SOURCE:
★ ★ ★

Suppose that Copernicus, as a public service, had undertaken to manage a planetarium designed on geocentric principles. Being Copernicus, he no doubt would have done a superb job, whatever reservations he may have had about the theoretical soundness of the business.
Judge William Fletcher, when he was Professor Fletcher, brought to his field a change close to a revolution, restoring general law to the conceptual universe and demonstrating the historical and theoretical inadequacy of the unsophisticated version of the Erie doctrine that had become dominant.1 By restoring the role of general law in the ontology of American jurisprudence, he both improved our understanding of earlier thinking and opened up possibilities that had been closed to those who thought that every legal norm must be the creation of some identifiable sovereign.
For example, recovering the general law, and the status of the law of nations as the pre-eminent example of general law, makes it possible to understand the framers’ decision to constitute the Supreme Court of the United States as a tribunal to decide cases between States of the Union, without granting Congress power to adopt the rules that would be applicable in such cases. That decision made sense to lawyers who believed that the Court would apply an existing set of legal norms, well known to them. Understanding the law that governs cases between States as general law, and not the law of any one sovereign, also makes unnecessary the post-Erie move of characterizing that law as federal in order to avoid the even more unreasonable result of calling it state law. Surely a boundary dispute between Massachusetts and Rhode Island should not be governed by the law of either contending party, but just as surely the Constitution provides no applicable rule, nor does it empower any federal lawmaking authority to create one. No federal law need be found, or invented, however, if the law of nations is available as general law.

★ ★ ★

DATA PROVIDED:
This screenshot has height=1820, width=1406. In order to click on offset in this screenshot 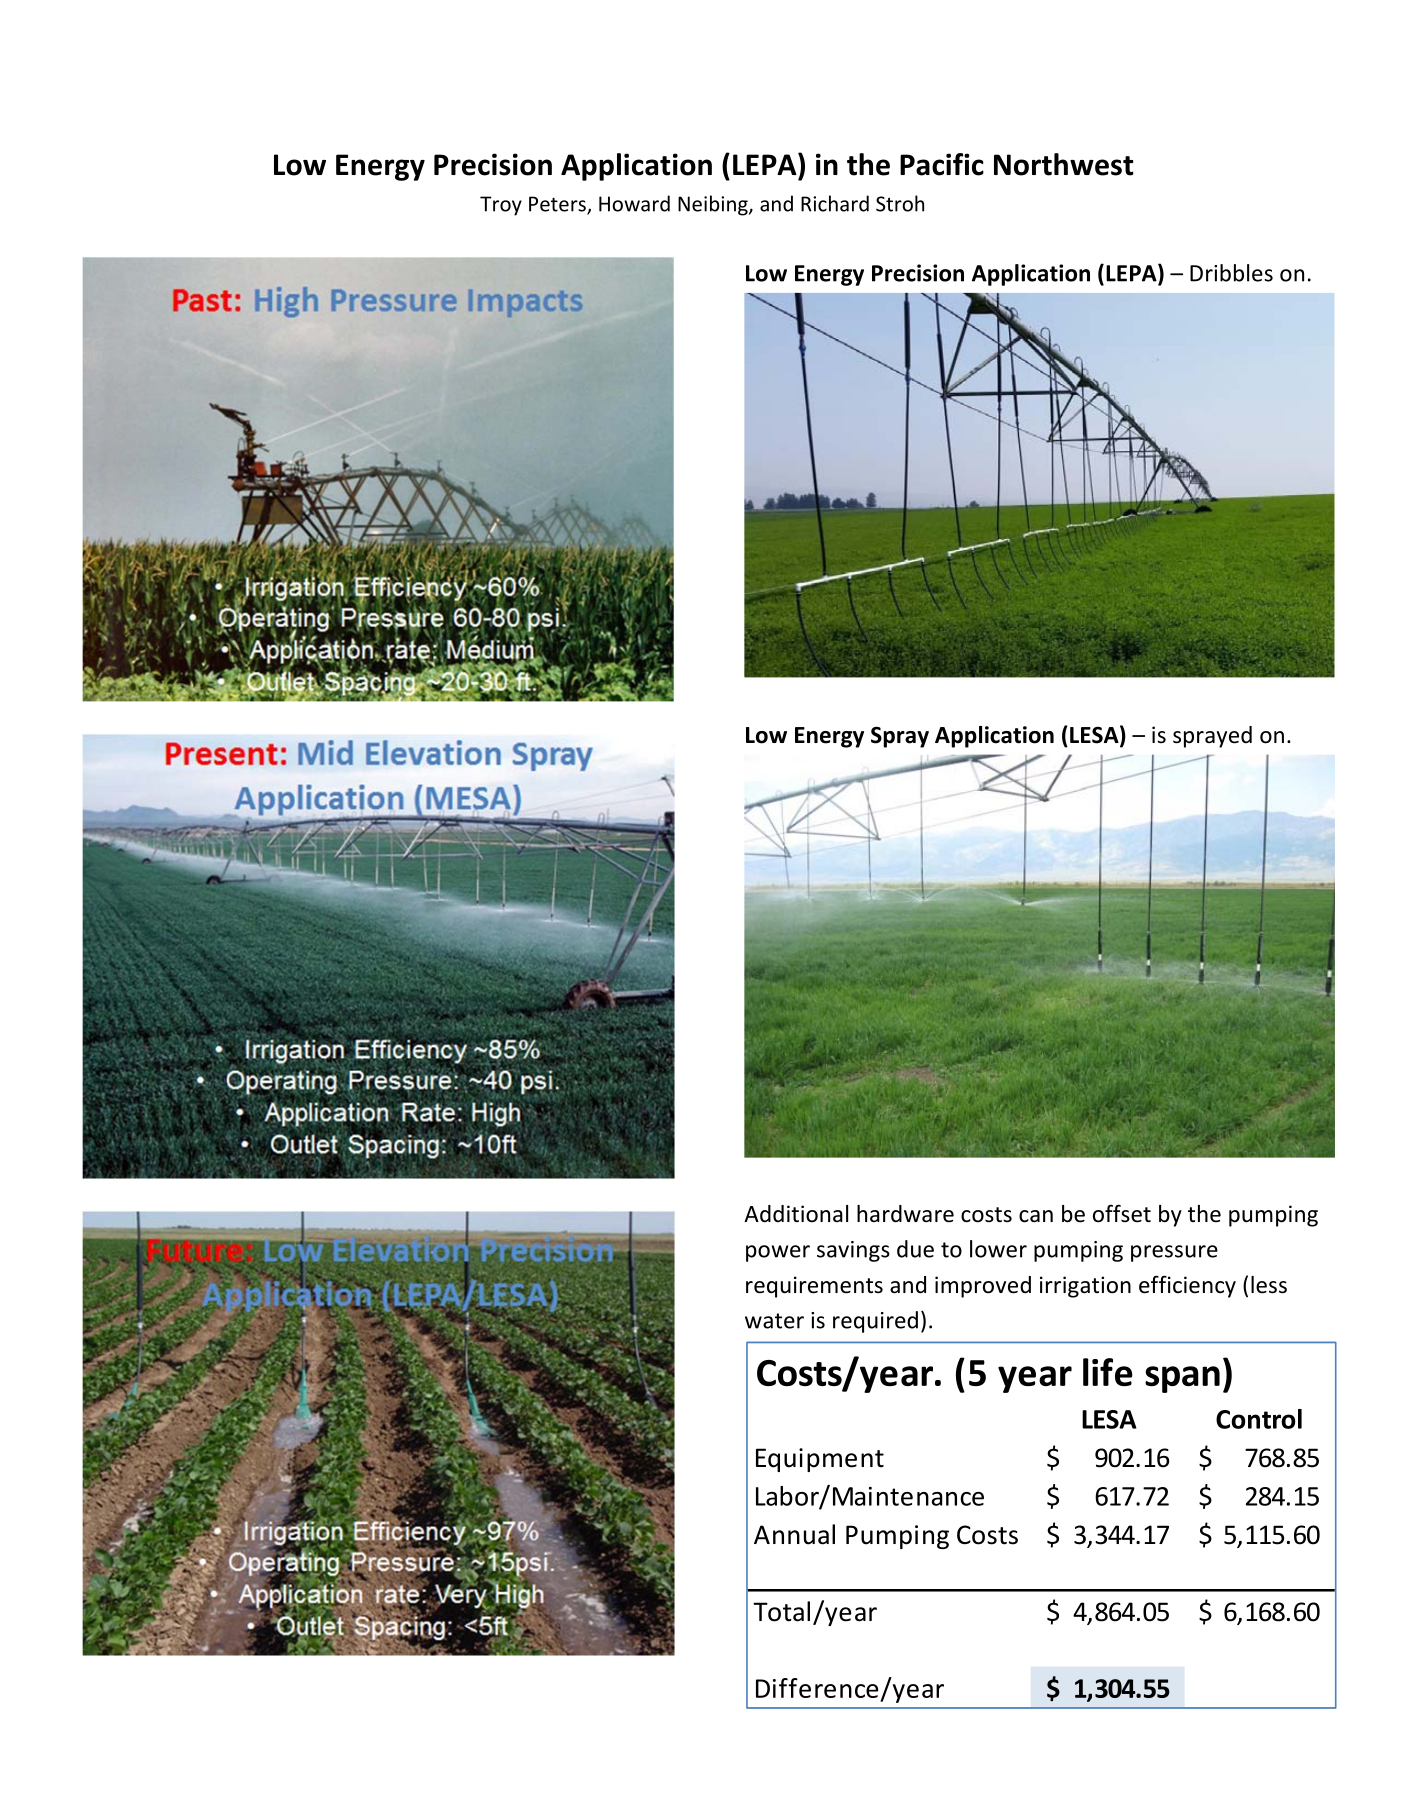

★ ★ ★

PROBLEMS TO WORK ON:
1. From the passage on general law, write out the part that opens with the words containing "Suppose that Copernicus, as" and closes with "of the business.".
2. What does the passage on general law name as the pre-eminent example of general law?
3. Carry on the passage on general law from its final sentence.

ANSWERS GIVEN:
1.
Suppose that Copernicus, as a public service, had undertaken to manage a planetarium designed on geocentric principles. Being Copernicus, he no doubt would have done a superb job, whatever reservations he may have had about the theoretical soundness of the business.

2. The law of nations.

3.
Professor Fletcher is now Judge Fletcher, and as such his role is to operate the Supreme Court’s planetarium, without regard to his private views of its accuracy in depicting the legal cosmos. Combining his scholarly past with his present role as public servant, Judge Fletcher now brings his unique insights to bear on the Supreme Court’s latest encounter with general law turned federal common law, Sosa v. Alvarez-Machain.2 In that case the new federal common law gobbled up yet another bit of the general law, the law of nations referred to in 28 U.S.C. § 1350, the descendant of the alien tort clause of Section 9 of the Judiciary Act of 1789. As Judge Fletcher explains with his characteristic lucidity, the Court’s opinion answers some questions while leaving others open.
I will focus on one of the questions it leaves open, in an attempt to clarify the considerations that have driven the Court to conclude, in the face of text, structure, and history, that some unwritten norms are laws of the United States as that term is used in the Constitution. The question is whether this latest bit of the new federal common law, the bit that incorporates some of the law of nations, is federal law for purposes of Article VI as well as Article III. I will argue that it will have to be so regarded, and that the reasons for that conclusion help expose the complexities, not to say inanities, that follow from the Court’s decision to deny the separate existence of general law and absorb much of it into federal law.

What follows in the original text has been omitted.